Passage:

What did it take to build a high-performing team?

I still remember the first time my manager acknowledged and appreciated my work. It was way back in 2015 when I joined my first company. Back then, we were losing customers and the agenda of the meeting was to boost customer confidence in us and retention was the single-point job description. Also, up-sell the next-gen application we just started building and how next-gen would bring tremendous value.

The holy birth of “AAA” 

I was introduced to the existing customer as their new account executive. After a few minutes of introductions, there was an issue with the manager’s microphone and we couldn’t hear her. So, I got to jump in to steer the meeting and she was texting me talking points in a private window on what to talk to the customer. The call went well and we’re successful in making the customer trust us and not just that, we also bagged word-order for a new report. She left me a note immediately after the call saying “Venkat, you’ve done a great job and I am more confident in you than ever”

What could be more delightful after a tiring day than your manager acknowledge your work and appreciate your effort?

Baby steps of “AAA”

After two years of understanding and applying how motivating a manager’s pat on the back can be, my day has arrived to build a team from scratch as a co-founder. We’re developing a no-code app development platform and the idea is to enable business users to build web and mobile apps on their own making developers redundant.

So, to validate our vision, we came up with the idea of hiring freshers from different academic backgrounds to be our ace solutions developers. I would be lying if I don’t say the startup budget is also an influencing decision.

Now, I pulled out khaki trousers and formal shirts and turned into a 5th-grade school teacher, started training in the basics of data modeling, understanding and documenting customer requirements, capturing meeting minutes, and discovering and evaluating patterns available in the market for UI, platform features, and functionalities.

The days are always long, tiring, and exhausting. No matter how hard and smart we work, there’s so much backlog. It is very important to keep the team motivated and focused to achieve business objectives.

I made a decision for myself, that I shall spend as much time as possible with my team working along with them, whether it’s the head-start, filling in whenever necessary, being always available when they’re stuck, acknowledge every effort they put in and appreciate after a good job, both in verbal and written communication. As time went by, I could see results and they’re ready to take ownership and execute tasks on their own with a very little push and insights from my end

I realized this is high time to set up a process where the teams handling the clients were made owners of the client actions on the platform. If there is something that they could not handle, they would raise a flag to the Product/Tech team. It took some time for the teams to get conditioned to the new process because the client servicing teams were too used to tagging me on everything related to the product. However, with time things got better.

This helped me take out time for talking to customers, define the go-to-market strategy, try out new initiatives and track metrics on those initiatives, translate product feedback into patterns, keep track of the projects better, prioritize features and help the engineering team with the product backlog, and focus more on the selling, as I have a solid team to support customers.

Key takeaways from “AAA”

Tasks:
**1)** Answer these questions using the passage on building a high-performing team:
(a) In what year did the writer join a first company?
(b) What kind of platform was the co-founded startup developing?
(c) To which team would client-handling teams raise a flag when they could not handle something?
**2)** Reproduce word for word the part of the passage on building a high-performing team from "I was introduced" to "appreciate your effort?".

Data listing:

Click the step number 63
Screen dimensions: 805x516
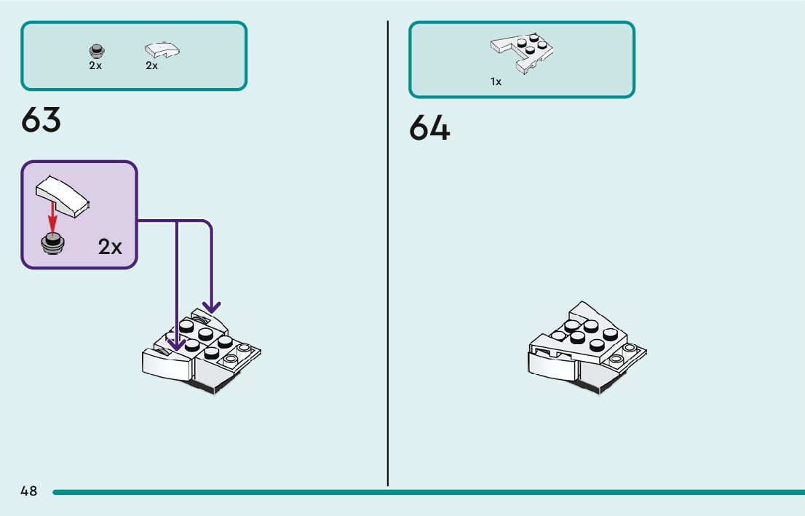(x=41, y=120)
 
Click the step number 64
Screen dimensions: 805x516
(x=429, y=128)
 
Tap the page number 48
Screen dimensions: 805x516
(x=29, y=491)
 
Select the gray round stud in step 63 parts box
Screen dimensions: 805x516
(x=95, y=51)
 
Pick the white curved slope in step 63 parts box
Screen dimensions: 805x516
(x=162, y=50)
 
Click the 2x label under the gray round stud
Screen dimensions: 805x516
(x=95, y=66)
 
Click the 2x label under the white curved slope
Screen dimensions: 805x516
(x=151, y=66)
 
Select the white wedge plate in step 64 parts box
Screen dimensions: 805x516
(x=522, y=51)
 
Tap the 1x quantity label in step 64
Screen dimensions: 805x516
(x=496, y=82)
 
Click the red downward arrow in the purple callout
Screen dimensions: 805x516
(x=52, y=218)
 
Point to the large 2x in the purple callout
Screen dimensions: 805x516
(x=110, y=247)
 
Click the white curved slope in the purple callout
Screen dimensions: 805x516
(x=63, y=194)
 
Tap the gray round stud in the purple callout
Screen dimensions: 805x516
(x=52, y=242)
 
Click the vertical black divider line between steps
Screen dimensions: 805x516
(x=388, y=255)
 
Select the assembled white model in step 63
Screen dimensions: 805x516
(x=200, y=349)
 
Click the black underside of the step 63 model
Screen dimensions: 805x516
(x=207, y=389)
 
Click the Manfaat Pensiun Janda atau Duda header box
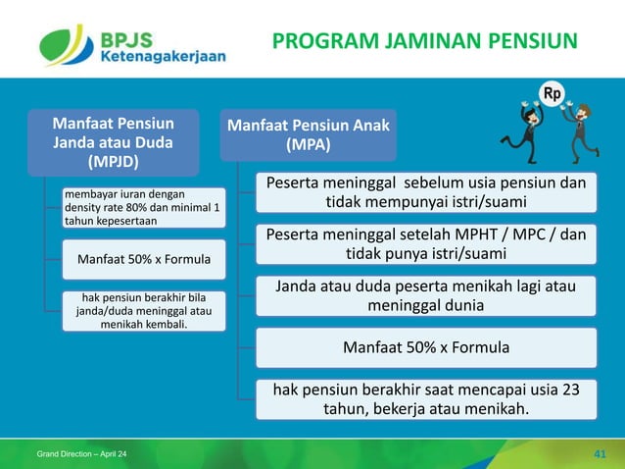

Replies:
**1)**
(a) 2015
(b) A no-code app development platform
(c) The Product/Tech team

**2)**
I was introduced to the existing customer as their new account executive. After a few minutes of introductions, there was an issue with the manager’s microphone and we couldn’t hear her. So, I got to jump in to steer the meeting and she was texting me talking points in a private window on what to talk to the customer. The call went well and we’re successful in making the customer trust us and not just that, we also bagged word-order for a new report. She left me a note immediately after the call saying “Venkat, you’ve done a great job and I am more confident in you than ever”

What could be more delightful after a tiring day than your manager acknowledge your work and appreciate your effort?